Precetaj v. Holder, 649 F.3d 72, 76 (1st Cir. 2011); see also
Flores v. Holder, 699 F.3d 998, 1003 (8th Cir. 2012); Jiang
v. Gonzales, 500 F.3d 137, 141 (2d Cir. 2007); Tamas-
Mercea v. Reno, 222 F.3d 417, 425 (7th Cir. 2000).

    Ms. Notoredjo’s case fits comfortably within this line of
precedent. Her account of what transpired at the hospital
makes clear that the doctors and nurses deliberately ignored
Monicha’s medical needs because her parents were Christian
and her mother was Chinese. The hospital staff’s delay in
administering medical care to Monicha was, at least in part,
directed against Ms. Notoredjo and her husband because of
her race and their religion. Indeed, the anti-Christian
motivation for the hospital staff’s actions can only be
understood as directed against Monicha’s parents, since a
three-month-old infant lacks the capacity to adopt a religious
faith of her own. It is fair to say that although the hospital
staff’s actions inflicted harm most immediately on Monicha,
those actions were “designed to send a message” to
Monicha’s parents, Precetaj, 649 F.3d at 76, and were
calculated to inflict suffering on them through their child.

    Because the BIA treated Ms.
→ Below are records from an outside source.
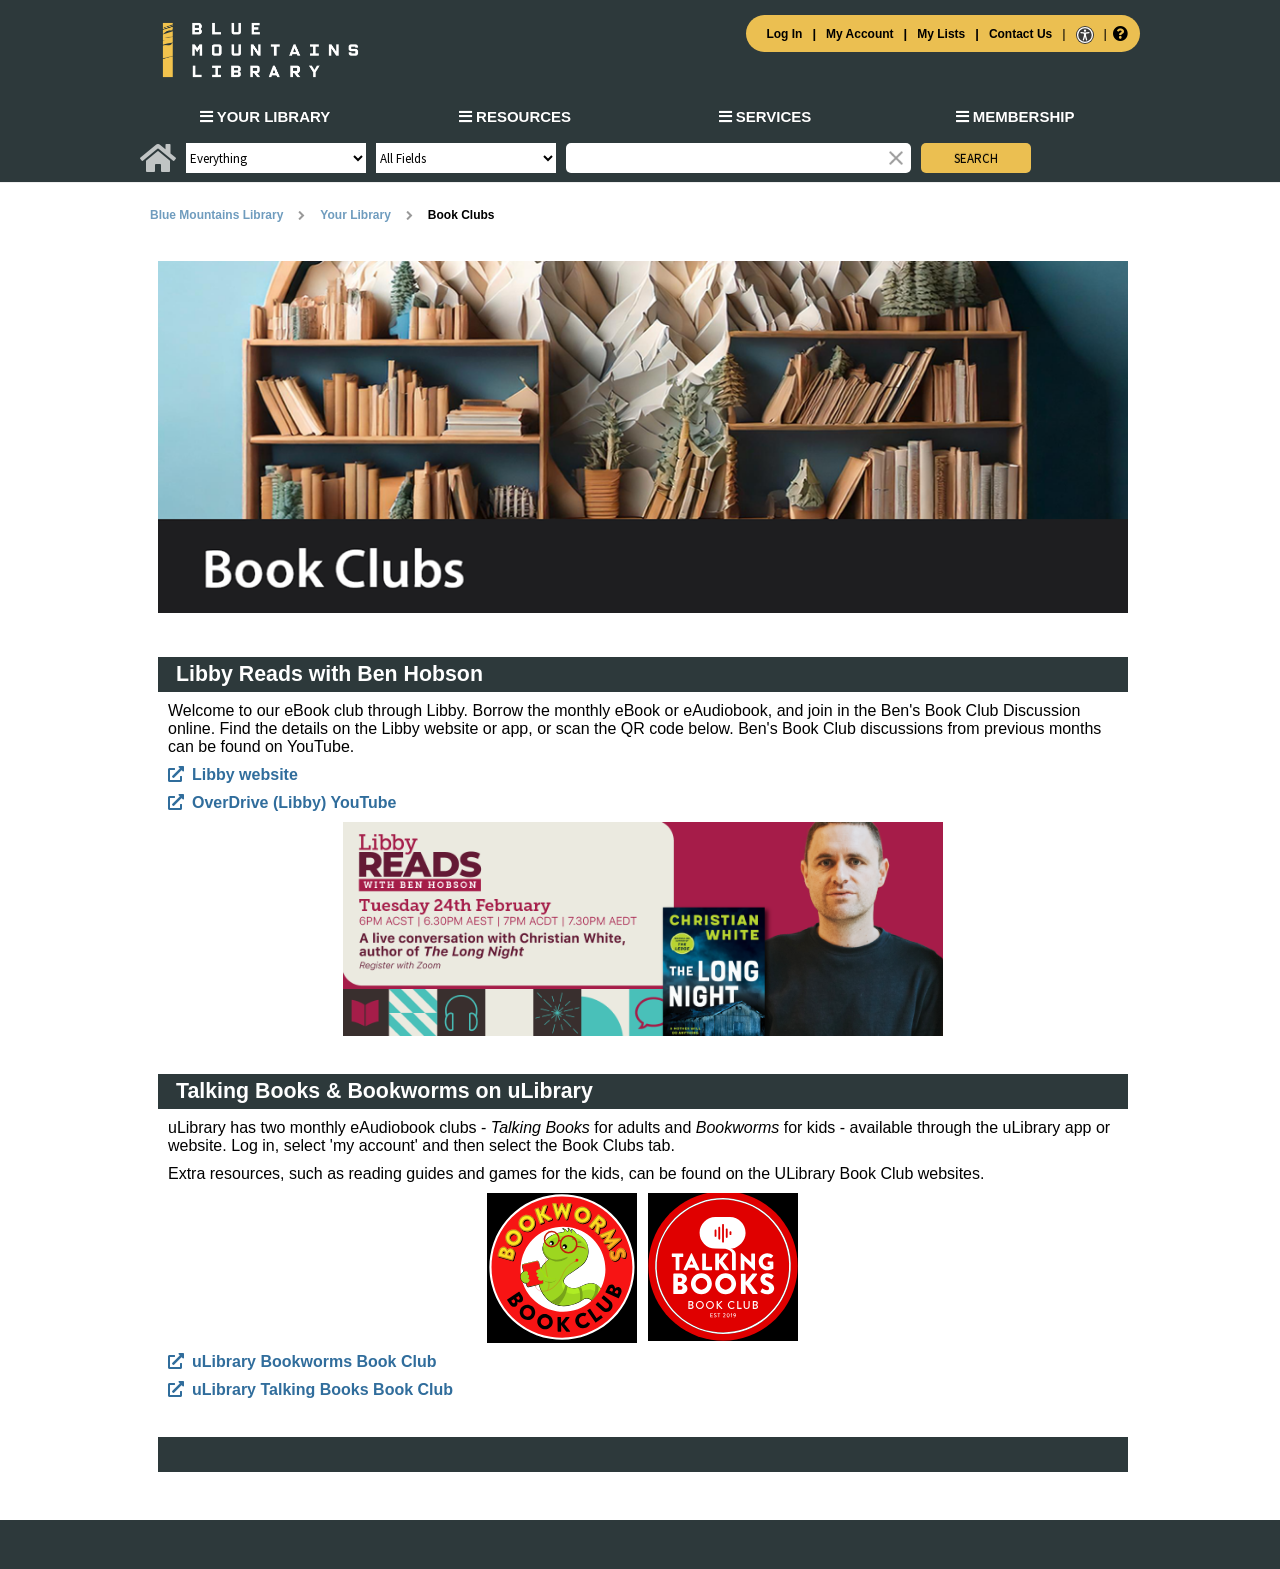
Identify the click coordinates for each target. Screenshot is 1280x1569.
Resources (515, 116)
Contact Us (1020, 34)
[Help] (1118, 33)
Notoredjo as credible, there
is no basis to exclude from consideration her testimony that
the staff of a public hospital deliberately delayed
administering medical treatment to Monicha on account of
Ms. Notoredjo’s race and religion. This evidence is directly
relevant to whether Ms. Notoredjo suffered past persecution,
10                SUMOLANG V. HOLDER

and may also be relevant to whether she has shown an
individualized likelihood of future persecution. See Sael,
386 F.3d at 927. We remand for the BIA to reconsider Ms.
Notoredjo’s request for withholding of removal giving full
weight to the evidence concerning Monicha’s death.

                            IV

   Finally, we uphold the BIA’s determination that Ms.
Notoredjo is not entitled to protection under the Convention
Against Torture, as that determination is supported by
substantial evidence.      The events described in Ms.
Notoredjo’s declaration and testimony do not establish that
she is more likely than not to be tortured if she returns to
Indonesia. See 8 C.F.R. § 208.16(c)(2); Nuru v. Gonzales,
404 F.3d 1207, 1216, 1221 (9th Cir. 2005).

  PETITION FOR REVIEW GRANTED in part,
DENIED in part, DISMISSED in part, and REMANDED.

     Costs awarded to the petitioners.